Somebody in the marketing department says customers won't notice the difference. Food production is a big, high tech business, and a lot of research goes into most products that reach grocery store shelves. I'm certain the decision to change the Thin Mint recipe wasn't an easy one, but I wonder if it was made in an over-sized vacuum. When I was in high school, a little beverage producer named Coca-Cola decided to change the formula of its iconic soda. "New Coke" completely replaced the original formula for a few months in 1985, much to the dismay of customers, who rebelled against the new, sweeter taste (and hoarded bottles of the old version) until Coca-Cola returned to its original "Classic" formulation. If a company like Coke can screw up by messing with a classic recipe, then so can the Girl Scouts.

Who cares, controversy is good for business. Another theory is that the Girl Scouts have taken a calculated risk, knowing that controversy might be good for business. Perhaps the top scout leaders figure publicity about the switch to vegan-friendly cookies will more than counterbalance any blowback. Imagine public debates, taste tests, dunking vs. not dunking, etc. Not sure that calculus makes sense to me, but it could be a boon for Girl Scout executives who believe that any publicity is good publicity.
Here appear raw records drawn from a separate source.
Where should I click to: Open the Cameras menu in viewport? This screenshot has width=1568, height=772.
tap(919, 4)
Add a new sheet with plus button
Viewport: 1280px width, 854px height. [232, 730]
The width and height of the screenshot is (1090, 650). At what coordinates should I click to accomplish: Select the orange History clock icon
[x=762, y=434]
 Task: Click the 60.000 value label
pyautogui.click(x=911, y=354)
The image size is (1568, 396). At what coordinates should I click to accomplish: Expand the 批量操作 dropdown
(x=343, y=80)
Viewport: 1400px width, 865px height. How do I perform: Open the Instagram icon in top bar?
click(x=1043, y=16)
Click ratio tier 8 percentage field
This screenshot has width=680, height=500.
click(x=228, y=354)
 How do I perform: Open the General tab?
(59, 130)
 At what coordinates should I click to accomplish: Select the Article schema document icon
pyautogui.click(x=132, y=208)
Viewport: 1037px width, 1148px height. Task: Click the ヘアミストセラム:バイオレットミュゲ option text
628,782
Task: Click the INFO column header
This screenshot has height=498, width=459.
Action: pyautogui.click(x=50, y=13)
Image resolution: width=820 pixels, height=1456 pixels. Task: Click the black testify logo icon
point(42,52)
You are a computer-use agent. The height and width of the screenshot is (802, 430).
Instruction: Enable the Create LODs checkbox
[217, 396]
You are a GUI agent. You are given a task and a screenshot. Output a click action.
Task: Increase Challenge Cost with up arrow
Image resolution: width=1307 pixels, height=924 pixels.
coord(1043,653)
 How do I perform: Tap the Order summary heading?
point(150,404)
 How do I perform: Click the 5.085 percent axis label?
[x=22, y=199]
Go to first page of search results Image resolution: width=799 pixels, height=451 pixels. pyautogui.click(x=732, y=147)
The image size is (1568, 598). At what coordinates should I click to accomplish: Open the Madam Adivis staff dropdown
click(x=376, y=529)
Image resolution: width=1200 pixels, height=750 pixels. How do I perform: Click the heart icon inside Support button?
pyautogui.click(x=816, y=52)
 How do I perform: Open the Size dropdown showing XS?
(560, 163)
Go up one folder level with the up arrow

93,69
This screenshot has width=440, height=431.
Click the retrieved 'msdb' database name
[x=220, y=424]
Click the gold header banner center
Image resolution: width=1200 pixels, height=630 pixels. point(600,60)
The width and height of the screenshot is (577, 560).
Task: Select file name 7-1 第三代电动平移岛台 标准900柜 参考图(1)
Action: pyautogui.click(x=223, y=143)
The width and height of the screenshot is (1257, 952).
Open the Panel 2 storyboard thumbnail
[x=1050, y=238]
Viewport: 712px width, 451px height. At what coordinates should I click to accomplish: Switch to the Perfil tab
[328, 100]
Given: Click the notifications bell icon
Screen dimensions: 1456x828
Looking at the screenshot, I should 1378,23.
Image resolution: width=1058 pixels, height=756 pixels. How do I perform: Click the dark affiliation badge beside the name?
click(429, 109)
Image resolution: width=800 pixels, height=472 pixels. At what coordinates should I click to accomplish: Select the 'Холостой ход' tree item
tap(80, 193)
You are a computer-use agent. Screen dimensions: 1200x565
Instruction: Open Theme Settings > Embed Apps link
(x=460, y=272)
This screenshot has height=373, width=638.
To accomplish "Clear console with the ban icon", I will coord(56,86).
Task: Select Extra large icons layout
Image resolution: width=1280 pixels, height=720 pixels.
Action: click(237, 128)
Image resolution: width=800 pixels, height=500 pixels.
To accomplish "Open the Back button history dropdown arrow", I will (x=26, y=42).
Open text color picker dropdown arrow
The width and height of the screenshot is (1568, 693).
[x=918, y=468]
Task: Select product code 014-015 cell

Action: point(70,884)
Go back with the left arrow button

Perhaps I'm over-reacting, but changing the go-to Girl Scout cookie might be the first big reputational crisis of 2015. If you don't believe me, I suggest buying a box of Thin Mints and taking the taste test yourself. Who knows, maybe the Thin Mint taste test goes viral and becomes this year's version of the Ice Bucket Challenge. Regardless of what you think, buy some cookies -- and donate a box to our troops overseas while you are at it. In the meantime, please pass the milk.